In fact, the article repeatedly states that it is not best practice to blindly wrap all primitives:

The Challenge Do a simple project using far stricter coding standards than you’ve ever used in your life. Below, you’ll find 12 “rules of thumb” that will help push your code into good object-oriented shape.

By suspending disbelief, and rigidly applying these rules on a small, 1000 line project, you’ll start to see a significantly different approach to designing software. Once you’ve written 1000 lines of code, the exercise is done, and you can relax and go back to using these 12 rules as guidelines.

This is a hard exercise, especially because many of these rules are not universally applicable. The fact is, sometimes classes are a little more than 50 lines. But there’s great value in thinking about what would have to happen to move those responsibilities into real, first-class-objects of their own. It’s developing this type of thinking that’s the real value of the exercise. So stretch the limits of what you imagine is possible, and see whether you start thinking about your code in a new way.

Why would you post a question asking to explain an article you haven't read?

Here is what it says:

Rule 3: Wrap all primitives and Strings In the Java language, int is a primitive, not a real object, so it obeys different rules than objects. It is used with a syntax that isn’t object-oriented. More importantly, an int on its own is just a scalar, so it has no meaning. When a method takes an int as a parameter, the method name needs to do all of the work of expressing the intent. If the same method takes an Hour as a parameter, it’s much easier to see what’s going on. Small objects like this can make programs more maintainable, since it isn’t possible to pass a Year to a method that takes an Hour parameter. With a primitive variable the compiler can’t help you write semantically correct programs. With an object, even a small one, you are giving both the compiler and the programmer additional info about what the value is and why it is being used.

# [What the task requires]
How many lines long should the practice project be, according to the text excerpt on strict coding standards? The data that comes next has no connection to the text excerpt.

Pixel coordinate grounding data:
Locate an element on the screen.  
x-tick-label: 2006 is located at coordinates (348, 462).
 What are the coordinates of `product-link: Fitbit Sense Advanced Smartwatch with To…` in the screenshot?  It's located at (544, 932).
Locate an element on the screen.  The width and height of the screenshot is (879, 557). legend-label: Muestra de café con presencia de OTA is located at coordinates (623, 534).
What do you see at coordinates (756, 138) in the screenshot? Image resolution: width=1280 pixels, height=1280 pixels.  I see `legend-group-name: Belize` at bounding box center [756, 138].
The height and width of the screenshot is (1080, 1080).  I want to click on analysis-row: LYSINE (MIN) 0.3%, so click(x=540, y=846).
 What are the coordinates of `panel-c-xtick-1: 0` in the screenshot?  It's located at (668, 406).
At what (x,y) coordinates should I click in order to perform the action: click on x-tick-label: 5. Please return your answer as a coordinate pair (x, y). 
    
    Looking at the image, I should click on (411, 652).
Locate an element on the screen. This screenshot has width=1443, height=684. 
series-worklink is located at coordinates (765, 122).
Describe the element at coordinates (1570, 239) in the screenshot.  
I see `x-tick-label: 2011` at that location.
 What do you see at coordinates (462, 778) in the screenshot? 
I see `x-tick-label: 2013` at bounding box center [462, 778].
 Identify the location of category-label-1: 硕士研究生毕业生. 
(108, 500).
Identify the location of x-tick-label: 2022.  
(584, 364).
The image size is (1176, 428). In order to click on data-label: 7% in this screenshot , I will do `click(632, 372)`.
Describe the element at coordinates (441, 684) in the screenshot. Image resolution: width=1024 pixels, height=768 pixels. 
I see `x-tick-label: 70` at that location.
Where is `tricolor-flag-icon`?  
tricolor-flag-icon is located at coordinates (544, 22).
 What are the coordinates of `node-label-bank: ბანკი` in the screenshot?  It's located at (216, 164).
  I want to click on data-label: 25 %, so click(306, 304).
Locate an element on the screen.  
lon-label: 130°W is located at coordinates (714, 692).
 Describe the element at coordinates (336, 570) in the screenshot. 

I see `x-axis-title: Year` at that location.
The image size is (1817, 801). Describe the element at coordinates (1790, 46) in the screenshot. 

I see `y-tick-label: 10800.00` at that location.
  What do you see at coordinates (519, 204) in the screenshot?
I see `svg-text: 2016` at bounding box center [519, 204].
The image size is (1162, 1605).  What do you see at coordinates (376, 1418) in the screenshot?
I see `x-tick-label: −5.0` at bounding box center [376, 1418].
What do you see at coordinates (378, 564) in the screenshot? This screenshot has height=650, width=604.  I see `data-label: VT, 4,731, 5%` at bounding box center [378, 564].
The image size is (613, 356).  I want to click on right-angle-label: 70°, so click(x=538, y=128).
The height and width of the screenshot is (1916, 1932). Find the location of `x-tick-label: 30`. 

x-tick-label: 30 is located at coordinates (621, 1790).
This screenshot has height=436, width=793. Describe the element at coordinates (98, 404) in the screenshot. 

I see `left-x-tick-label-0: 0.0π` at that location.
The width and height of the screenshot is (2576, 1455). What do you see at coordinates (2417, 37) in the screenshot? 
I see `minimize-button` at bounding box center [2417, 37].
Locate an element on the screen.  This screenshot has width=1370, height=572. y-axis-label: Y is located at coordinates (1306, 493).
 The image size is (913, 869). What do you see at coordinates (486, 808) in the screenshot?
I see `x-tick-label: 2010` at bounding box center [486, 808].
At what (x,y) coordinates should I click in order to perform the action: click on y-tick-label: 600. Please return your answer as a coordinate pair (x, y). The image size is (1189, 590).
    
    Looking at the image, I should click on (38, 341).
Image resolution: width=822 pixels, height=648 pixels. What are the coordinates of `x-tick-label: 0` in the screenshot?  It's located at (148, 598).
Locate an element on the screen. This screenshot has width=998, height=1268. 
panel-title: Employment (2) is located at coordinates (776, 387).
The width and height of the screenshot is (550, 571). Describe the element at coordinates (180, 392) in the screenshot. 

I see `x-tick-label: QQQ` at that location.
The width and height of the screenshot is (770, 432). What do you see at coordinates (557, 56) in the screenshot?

# [Answer to this task]
1000 lines.